Nariko's best at the first. Killing instinct is easy when you want really badly to not die. Shinji's best at the last, in his fantastically lucky way. Or maybe he really is just that vain.

* * *

 

Nanase has always fought.

He isn't strong, not in the way most people mean. His Houhou is great, but his Bakudou needs work. Come to think of it, so does his Hakuda, his Zanjutsu, his straight-line Houhou... at least he's always succeeded in dodging what the enemy throws at him.

He never wanted to become a Shinigami. He just wanted to be someone else. Someone who wasn't called by the wrong name, treated like the wrong person, relegated to a life of lying one way or the other. Someone who didn't have to rely on others' pity just to fill an empty belly. He fought his bleeding feet, his fear of the end of the path, the echos of the people who said he'd never make it.

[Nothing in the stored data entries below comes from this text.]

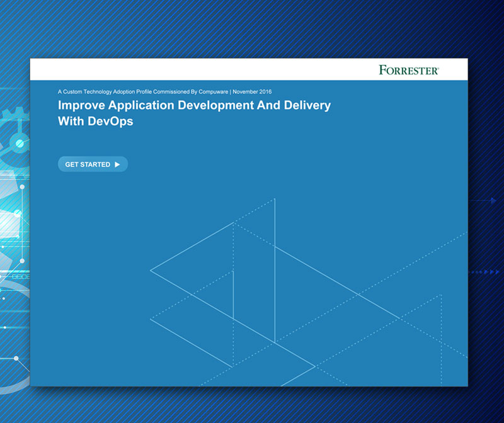Click the play triangle inside GET STARTED

pyautogui.click(x=117, y=164)
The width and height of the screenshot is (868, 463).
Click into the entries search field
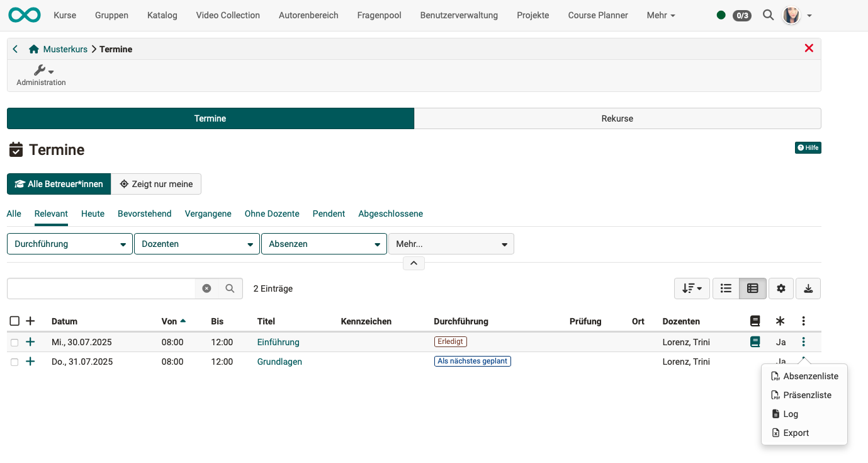click(101, 288)
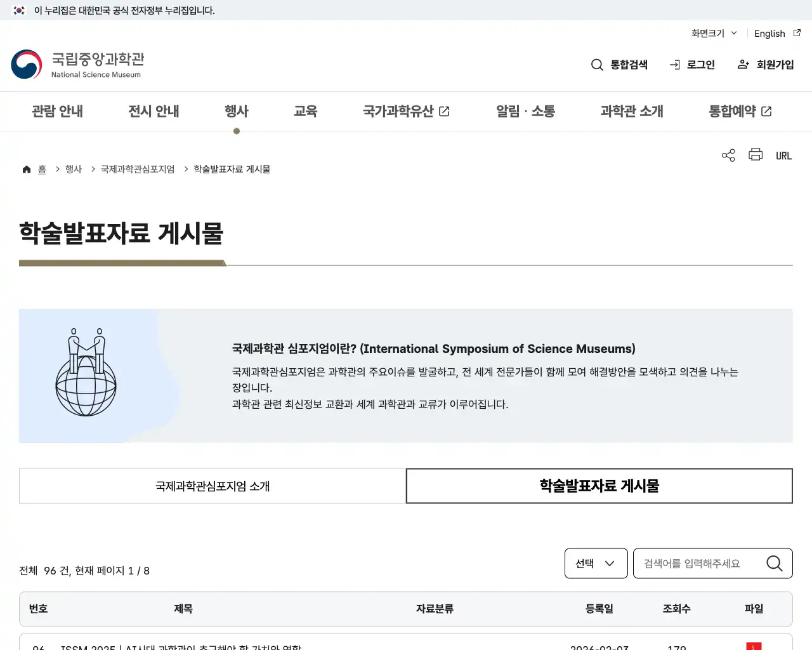Click the keyword search input field
The width and height of the screenshot is (812, 650).
coord(698,563)
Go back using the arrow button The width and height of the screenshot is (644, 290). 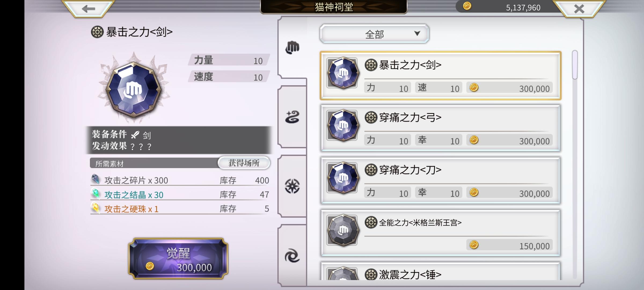[88, 9]
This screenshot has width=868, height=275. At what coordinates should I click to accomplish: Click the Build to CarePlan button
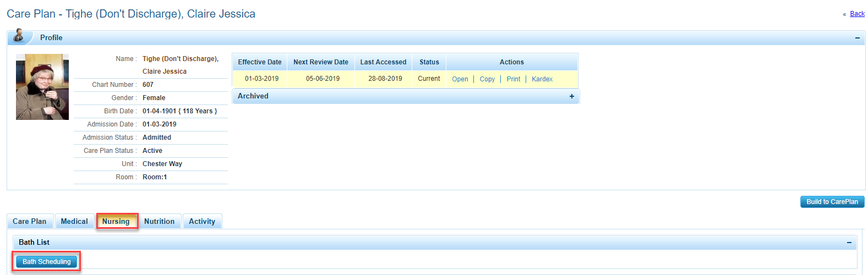pos(832,202)
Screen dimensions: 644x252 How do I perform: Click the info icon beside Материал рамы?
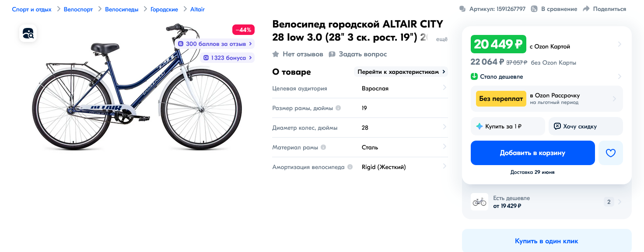(x=323, y=147)
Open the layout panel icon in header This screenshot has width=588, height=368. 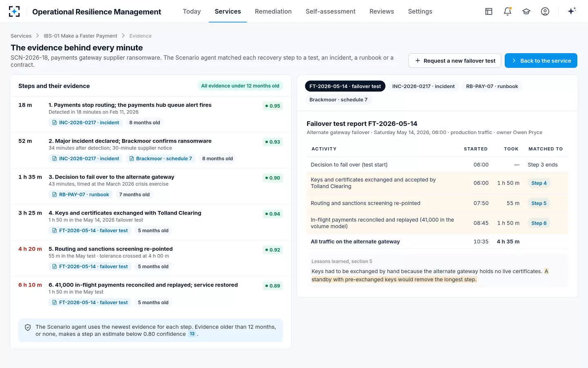point(489,11)
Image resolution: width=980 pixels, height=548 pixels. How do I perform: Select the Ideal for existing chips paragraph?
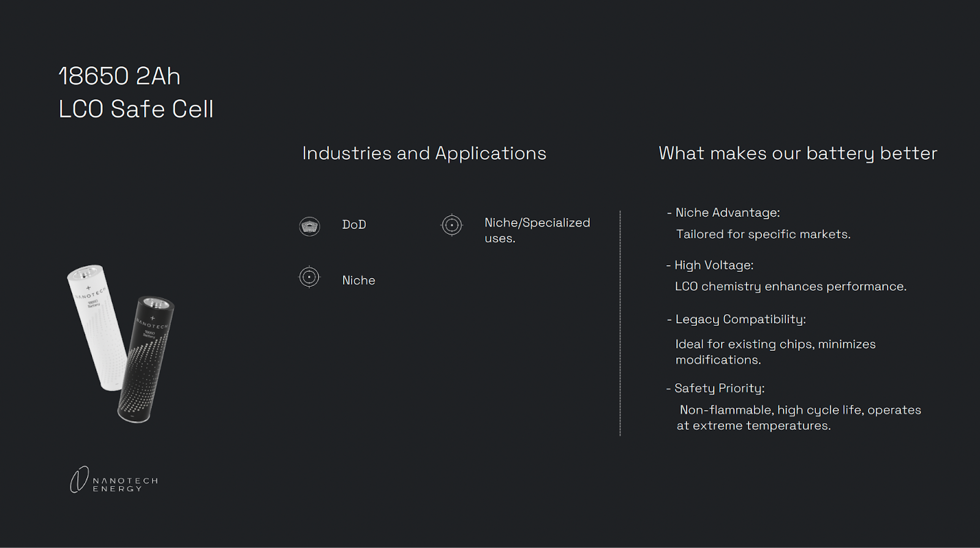tap(775, 352)
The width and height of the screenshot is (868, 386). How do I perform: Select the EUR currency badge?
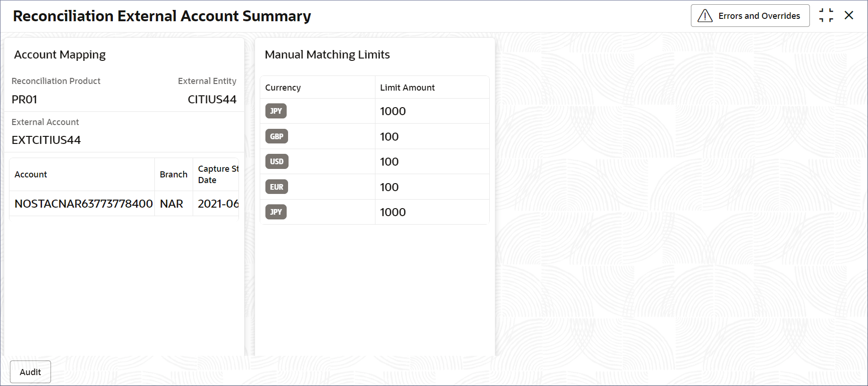[276, 187]
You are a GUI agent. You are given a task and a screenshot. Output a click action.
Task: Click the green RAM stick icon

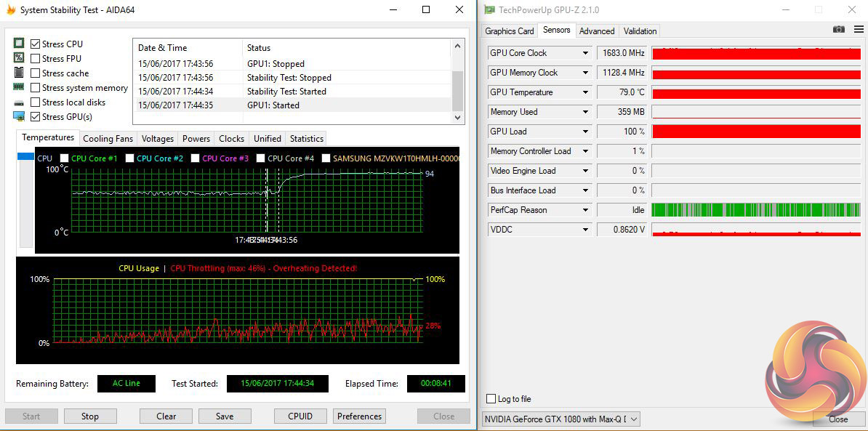[x=19, y=87]
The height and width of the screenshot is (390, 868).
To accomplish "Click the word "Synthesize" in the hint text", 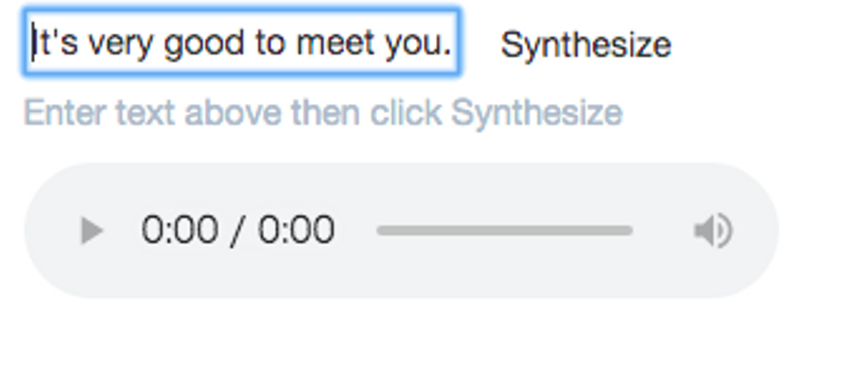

He fights every day. Every morning he wakes up before his roommate and reaches for the bandages, he fights. They won't look at him as someone he's not. He won't let them. He fights the instinctive flinch of his body when his friends give him a hug. They aren't the Takahashi people. He's earned their protection against the fury of the world. He fights the urge to give up, to let himself fall away like trash into the gutter. He isn't weak anymore. He's himself, and he will not stop fighting.

Nanase weaves spells. He knows the pattern, how to get the minimum amount of energy through a spell with the maximum punch. Focus here, crackle here, shell here, and bang- Soukatsui. Maybe he should've joined the Kidou Corps, but he can't be a recluse. He will live his life, world be damned.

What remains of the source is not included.